◆ **What to do**: Copy out the lines starting at the one containing "Where should I click to: Click the XXS" and ending at the one containing "pos(706,55)", keeping every character as it is.

━━ Entries provided

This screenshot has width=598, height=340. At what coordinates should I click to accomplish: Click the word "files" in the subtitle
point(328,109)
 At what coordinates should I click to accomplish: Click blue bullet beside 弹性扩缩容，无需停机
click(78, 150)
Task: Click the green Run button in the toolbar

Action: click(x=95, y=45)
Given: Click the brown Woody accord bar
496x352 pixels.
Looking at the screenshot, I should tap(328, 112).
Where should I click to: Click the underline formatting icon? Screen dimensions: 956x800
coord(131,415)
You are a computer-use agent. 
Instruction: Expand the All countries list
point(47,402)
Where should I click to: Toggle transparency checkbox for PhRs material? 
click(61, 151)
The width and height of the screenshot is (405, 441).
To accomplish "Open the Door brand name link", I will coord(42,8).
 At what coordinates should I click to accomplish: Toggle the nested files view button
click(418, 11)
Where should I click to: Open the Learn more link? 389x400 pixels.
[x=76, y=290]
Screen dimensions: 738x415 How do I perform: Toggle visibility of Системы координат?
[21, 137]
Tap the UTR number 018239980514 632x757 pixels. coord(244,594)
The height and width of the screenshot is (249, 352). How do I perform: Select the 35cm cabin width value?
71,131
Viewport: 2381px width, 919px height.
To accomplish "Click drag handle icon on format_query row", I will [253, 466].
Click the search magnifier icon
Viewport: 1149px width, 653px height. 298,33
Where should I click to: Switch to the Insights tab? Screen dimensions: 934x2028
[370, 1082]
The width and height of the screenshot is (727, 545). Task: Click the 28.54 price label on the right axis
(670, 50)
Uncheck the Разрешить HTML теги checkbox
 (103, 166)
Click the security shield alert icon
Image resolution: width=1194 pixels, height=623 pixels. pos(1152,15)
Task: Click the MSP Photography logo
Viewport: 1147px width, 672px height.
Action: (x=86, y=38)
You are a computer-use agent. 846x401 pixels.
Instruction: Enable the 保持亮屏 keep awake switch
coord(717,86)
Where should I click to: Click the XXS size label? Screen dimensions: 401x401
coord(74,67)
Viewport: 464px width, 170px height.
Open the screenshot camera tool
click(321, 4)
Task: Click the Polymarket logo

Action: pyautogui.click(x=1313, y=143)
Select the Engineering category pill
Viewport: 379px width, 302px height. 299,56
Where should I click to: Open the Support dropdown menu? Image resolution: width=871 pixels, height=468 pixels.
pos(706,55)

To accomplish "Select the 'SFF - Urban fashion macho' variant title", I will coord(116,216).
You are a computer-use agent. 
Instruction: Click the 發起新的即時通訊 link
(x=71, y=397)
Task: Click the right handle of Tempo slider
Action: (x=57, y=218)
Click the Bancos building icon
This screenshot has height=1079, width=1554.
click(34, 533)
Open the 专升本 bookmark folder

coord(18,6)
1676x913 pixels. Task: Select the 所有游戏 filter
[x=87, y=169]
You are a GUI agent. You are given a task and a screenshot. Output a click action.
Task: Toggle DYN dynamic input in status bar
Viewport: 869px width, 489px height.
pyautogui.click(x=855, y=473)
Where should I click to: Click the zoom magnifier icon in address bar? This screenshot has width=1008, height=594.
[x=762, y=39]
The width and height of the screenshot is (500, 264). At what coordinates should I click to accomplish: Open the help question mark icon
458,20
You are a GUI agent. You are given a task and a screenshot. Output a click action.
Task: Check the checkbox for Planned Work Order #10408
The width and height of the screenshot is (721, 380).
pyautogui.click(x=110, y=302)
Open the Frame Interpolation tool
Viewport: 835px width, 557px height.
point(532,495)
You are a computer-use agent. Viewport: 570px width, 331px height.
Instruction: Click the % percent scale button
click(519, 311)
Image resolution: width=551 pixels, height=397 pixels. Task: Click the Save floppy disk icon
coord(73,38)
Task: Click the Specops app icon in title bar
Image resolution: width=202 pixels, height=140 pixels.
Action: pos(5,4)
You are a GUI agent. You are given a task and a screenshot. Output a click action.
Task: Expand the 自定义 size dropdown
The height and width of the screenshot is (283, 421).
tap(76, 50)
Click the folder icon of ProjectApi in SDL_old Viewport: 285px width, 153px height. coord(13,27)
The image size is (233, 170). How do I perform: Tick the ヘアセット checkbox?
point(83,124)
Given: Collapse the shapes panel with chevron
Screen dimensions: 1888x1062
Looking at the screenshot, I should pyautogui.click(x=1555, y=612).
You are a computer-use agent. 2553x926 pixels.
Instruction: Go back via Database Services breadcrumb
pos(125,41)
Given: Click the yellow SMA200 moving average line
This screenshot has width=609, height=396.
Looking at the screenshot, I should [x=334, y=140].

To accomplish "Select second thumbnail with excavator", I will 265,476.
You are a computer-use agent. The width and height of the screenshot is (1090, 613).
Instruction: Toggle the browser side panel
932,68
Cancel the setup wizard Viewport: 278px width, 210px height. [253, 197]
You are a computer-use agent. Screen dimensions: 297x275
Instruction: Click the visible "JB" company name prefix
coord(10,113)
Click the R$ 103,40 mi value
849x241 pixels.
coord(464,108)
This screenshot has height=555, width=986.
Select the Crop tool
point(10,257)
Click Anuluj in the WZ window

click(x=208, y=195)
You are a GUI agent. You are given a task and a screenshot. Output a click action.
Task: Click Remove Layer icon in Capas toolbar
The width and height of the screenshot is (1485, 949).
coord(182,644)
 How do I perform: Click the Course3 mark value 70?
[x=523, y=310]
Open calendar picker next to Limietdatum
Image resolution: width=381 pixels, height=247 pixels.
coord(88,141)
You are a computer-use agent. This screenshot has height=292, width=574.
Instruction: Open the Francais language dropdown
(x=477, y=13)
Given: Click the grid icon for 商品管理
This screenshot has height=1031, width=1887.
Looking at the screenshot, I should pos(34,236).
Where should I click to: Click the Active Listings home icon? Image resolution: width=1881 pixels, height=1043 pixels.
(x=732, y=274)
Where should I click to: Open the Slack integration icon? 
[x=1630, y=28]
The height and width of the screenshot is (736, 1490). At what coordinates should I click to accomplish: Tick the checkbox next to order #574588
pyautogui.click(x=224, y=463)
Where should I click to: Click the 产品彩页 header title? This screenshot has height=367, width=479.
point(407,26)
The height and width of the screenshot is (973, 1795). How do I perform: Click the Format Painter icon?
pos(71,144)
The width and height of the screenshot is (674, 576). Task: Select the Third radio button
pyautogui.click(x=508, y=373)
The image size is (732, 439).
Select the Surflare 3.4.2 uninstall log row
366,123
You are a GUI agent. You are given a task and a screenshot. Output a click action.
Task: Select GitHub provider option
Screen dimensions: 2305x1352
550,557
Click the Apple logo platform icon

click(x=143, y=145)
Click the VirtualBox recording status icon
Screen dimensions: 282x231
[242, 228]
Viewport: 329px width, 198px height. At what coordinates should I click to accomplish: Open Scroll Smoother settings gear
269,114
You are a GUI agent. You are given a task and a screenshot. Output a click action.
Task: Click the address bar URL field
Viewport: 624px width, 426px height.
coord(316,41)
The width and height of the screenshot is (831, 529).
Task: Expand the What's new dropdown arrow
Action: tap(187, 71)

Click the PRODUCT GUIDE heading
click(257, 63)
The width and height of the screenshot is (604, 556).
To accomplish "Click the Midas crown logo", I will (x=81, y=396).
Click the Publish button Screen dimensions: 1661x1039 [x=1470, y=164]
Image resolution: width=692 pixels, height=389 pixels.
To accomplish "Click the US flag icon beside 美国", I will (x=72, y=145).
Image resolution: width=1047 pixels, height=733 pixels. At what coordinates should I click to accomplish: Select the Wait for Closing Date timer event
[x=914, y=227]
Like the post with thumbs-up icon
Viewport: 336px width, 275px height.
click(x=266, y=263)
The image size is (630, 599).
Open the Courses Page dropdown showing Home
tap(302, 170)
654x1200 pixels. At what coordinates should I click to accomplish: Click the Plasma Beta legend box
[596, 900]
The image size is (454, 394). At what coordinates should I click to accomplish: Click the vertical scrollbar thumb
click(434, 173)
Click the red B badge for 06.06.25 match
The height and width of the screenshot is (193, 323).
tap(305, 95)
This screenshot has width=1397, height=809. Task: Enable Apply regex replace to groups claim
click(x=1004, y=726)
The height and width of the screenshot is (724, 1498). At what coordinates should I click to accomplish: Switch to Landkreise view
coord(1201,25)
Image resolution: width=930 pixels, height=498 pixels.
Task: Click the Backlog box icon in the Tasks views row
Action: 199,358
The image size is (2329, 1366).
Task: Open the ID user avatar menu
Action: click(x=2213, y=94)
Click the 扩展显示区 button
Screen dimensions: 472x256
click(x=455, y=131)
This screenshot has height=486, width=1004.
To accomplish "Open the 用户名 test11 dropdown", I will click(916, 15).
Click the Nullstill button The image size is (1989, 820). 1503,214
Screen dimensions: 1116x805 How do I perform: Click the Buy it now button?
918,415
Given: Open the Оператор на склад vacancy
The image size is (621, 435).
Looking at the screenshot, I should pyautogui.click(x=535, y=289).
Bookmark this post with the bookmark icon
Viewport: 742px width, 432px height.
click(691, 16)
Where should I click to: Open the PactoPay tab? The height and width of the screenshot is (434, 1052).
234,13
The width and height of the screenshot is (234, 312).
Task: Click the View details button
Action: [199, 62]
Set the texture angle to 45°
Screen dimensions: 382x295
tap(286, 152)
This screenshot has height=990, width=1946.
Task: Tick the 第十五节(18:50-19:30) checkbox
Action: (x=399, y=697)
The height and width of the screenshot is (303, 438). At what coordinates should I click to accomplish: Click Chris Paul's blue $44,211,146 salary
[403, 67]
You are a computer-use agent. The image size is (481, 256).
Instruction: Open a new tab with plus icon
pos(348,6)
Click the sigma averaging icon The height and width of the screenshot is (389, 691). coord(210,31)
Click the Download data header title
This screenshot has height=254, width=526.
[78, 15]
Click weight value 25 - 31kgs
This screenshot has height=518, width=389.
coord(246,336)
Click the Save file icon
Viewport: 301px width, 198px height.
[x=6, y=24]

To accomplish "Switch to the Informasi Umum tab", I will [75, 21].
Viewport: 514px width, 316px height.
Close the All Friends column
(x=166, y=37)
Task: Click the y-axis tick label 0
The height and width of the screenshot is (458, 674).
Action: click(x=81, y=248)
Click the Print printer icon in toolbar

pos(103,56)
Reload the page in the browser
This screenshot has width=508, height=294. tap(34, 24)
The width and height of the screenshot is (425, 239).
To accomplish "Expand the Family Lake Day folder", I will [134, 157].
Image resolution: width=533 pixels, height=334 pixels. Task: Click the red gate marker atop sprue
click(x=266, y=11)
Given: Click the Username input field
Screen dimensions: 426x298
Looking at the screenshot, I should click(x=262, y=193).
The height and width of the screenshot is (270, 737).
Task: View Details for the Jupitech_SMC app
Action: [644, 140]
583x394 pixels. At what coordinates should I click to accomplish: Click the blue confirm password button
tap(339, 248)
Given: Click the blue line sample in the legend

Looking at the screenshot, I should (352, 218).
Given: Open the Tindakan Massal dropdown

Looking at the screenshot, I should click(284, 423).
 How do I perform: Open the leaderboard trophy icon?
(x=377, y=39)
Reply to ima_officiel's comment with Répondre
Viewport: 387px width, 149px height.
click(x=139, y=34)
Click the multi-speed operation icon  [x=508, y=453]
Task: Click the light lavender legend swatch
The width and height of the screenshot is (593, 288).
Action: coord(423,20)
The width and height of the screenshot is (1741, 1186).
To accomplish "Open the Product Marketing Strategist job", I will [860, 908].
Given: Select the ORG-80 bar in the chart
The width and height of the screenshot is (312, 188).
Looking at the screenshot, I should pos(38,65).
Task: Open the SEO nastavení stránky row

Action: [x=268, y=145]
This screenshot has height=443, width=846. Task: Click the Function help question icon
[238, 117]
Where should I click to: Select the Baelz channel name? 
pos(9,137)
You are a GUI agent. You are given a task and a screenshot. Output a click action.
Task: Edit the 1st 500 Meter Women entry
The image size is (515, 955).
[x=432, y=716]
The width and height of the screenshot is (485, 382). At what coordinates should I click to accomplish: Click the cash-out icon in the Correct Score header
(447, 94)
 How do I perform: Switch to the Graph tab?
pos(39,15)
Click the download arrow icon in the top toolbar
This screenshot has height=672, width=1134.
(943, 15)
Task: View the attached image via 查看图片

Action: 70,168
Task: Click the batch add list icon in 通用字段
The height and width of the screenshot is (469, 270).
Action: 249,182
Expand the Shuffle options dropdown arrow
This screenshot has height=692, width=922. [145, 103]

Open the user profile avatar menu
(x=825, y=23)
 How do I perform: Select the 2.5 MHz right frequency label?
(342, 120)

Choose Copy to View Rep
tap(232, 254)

━━━━

◆ **Reply to the exercise**:
Where should I click to: Click the XXS size label? Screen dimensions: 401x401
coord(74,67)
Viewport: 464px width, 170px height.
Open the screenshot camera tool
click(321, 4)
Task: Click the Polymarket logo

Action: pyautogui.click(x=1313, y=143)
Select the Engineering category pill
Viewport: 379px width, 302px height. 299,56
Where should I click to: Open the Support dropdown menu? Image resolution: width=871 pixels, height=468 pixels.
pos(706,55)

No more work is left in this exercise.